Opdracht :: Noem alle steden die het onderstaande artikel over het politietekort in Noord-Holland bij naam vermeldt.

Stilgehouden.nl

Onderzoek legt tekort aan ‘blauw op straat’ in Noord-Hollandse steden bloot

Bron

In de grotere steden in Noord-Holland is een tekort aan politieagenten op straat en – ondanks investeringen en meer capaciteit voor het opleiden van agenten – is dat probleem niet zomaar opgelost. Dat blijkt uit onderzoek van de NOS in samenwerking met regionale omroepen. 

De tekorten bij de politie zijn tweeledig: zelfs in plaatsen waar onderaan de streep niet per se een tekort op papier staat, kan het zomaar zijn dat een (te) klein deel van het korps inzetbaar is. Dat komt onder andere omdat er op dit moment een hoge instroom van aspiranten – agenten in opleiding – is. Ook zijn in de doorrekening van deze cijfers geen individuele omstandigheden opgenomen, waaronder (al dan niet langdurig) ziekteverlof.

In Noord-Holland lijken de tekorten in Amsterdam het grootst. Vooral in stadsdelen West, Zuidoost en Buitenveldert zijn er binnen de teams te weinig agenten. Wel heeft het korps Amsterdam in alle districten – die veelal zijn ingedeeld per wijk – flexteams op sterkte. Deze teams zijn, zoals de naam doet vermoeden, flexibel inzetbaar in teams waar op dat moment behoefte is aan versterking.

Ook Haarlem heeft een tekort aan blauw op straat. De meeste grote steden, waaronder Zaandam en Hoorn, maken een tekort aan agenten goed met een groot aantal aspiranten, in Haarlem is dit niet het geval. In district Kennemerland, waar onder andere Haarlem, de IJmond en de kustregio in de buurt van Haarlem onder vallen, is er daarnaast ook sprake van een tekort in het flexteam en bij de districtsrecherche. De districtsrecherche is het team dat verantwoordelijk is voor zogeheten high impact crime, qua takenpakket eerder vergelijkbaar met de Landelijke Eenheid.

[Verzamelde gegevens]
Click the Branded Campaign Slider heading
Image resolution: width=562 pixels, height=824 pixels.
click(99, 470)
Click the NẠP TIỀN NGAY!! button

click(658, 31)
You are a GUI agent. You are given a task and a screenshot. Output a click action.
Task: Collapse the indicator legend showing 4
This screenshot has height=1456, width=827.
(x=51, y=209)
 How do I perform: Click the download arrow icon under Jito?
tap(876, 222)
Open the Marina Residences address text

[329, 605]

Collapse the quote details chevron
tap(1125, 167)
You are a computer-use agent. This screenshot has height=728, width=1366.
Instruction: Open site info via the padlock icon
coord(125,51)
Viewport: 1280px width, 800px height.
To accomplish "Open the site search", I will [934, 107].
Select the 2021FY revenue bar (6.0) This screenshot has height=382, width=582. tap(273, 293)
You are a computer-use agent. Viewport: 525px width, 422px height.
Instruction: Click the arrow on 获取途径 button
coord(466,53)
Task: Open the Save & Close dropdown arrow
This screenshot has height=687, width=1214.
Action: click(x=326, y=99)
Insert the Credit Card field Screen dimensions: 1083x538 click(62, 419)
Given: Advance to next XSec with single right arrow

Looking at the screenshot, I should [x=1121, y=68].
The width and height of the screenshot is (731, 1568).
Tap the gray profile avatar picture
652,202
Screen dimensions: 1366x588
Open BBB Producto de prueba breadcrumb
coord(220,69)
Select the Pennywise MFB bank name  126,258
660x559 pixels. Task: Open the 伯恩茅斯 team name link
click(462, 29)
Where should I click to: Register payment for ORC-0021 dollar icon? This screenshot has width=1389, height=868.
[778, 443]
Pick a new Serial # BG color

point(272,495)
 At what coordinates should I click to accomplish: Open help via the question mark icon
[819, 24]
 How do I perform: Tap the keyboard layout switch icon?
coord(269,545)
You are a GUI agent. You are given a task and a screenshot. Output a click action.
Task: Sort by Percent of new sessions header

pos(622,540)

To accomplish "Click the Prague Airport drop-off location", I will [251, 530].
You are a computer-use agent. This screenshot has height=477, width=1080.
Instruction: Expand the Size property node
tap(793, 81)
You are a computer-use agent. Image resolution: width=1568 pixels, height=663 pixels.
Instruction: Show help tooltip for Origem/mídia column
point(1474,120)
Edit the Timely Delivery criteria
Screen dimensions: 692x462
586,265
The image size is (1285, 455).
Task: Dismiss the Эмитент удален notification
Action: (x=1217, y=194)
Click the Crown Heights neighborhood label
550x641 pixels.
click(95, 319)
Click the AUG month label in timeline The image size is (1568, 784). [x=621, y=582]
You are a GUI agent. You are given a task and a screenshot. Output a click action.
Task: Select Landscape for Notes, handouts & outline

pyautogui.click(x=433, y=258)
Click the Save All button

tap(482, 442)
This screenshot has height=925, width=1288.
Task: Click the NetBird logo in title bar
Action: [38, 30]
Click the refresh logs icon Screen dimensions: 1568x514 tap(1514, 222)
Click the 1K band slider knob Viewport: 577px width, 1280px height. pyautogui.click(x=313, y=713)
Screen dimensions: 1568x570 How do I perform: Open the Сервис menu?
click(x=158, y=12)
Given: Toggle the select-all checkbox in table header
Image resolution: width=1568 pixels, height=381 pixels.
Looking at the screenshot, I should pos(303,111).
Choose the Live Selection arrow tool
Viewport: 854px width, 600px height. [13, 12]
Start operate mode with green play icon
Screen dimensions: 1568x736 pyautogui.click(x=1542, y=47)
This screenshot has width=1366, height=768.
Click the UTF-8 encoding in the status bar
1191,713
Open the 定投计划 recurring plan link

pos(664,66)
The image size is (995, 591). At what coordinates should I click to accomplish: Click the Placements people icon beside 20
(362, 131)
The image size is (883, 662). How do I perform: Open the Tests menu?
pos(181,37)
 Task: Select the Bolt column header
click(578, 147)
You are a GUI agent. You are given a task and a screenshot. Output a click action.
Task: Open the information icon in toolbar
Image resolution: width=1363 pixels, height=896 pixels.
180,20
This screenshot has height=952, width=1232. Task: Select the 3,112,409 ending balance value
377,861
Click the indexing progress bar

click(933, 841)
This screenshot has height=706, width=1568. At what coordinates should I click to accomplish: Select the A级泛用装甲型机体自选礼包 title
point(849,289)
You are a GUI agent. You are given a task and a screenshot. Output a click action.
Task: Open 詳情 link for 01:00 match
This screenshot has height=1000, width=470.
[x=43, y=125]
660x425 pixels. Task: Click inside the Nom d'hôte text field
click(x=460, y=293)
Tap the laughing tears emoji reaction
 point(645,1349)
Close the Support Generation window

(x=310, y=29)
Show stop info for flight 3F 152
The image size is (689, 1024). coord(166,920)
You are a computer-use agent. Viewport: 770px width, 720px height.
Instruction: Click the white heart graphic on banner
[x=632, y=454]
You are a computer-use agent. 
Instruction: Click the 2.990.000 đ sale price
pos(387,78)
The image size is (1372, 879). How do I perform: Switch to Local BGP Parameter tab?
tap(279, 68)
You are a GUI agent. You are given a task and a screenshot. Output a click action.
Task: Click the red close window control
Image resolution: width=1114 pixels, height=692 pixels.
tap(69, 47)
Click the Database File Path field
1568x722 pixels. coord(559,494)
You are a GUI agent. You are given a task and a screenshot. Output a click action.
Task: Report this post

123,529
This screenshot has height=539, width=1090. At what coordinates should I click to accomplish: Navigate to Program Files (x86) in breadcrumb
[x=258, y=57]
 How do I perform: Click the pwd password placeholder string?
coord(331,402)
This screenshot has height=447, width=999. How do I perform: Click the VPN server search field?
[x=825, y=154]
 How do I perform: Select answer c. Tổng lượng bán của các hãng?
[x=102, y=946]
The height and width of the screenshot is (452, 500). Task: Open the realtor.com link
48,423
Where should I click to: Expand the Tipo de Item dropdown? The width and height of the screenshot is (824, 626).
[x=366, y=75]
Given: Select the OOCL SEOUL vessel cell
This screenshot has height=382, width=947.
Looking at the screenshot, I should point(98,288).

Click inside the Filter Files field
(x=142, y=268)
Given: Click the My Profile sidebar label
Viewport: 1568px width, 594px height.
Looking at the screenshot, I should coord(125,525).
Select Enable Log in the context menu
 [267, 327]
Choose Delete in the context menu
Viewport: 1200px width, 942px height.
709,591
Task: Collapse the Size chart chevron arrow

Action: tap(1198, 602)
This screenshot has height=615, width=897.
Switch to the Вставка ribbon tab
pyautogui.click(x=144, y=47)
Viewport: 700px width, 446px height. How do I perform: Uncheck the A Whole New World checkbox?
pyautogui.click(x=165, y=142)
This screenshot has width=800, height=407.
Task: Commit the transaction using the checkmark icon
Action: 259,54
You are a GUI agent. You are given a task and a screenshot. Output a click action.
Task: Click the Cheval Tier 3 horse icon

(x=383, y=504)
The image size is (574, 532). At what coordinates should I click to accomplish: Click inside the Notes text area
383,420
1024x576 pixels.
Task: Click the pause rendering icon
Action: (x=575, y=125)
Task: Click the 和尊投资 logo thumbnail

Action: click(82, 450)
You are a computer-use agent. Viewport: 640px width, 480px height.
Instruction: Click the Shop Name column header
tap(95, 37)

Uitwerking :: Amsterdam, Haarlem, Zaandam, Hoorn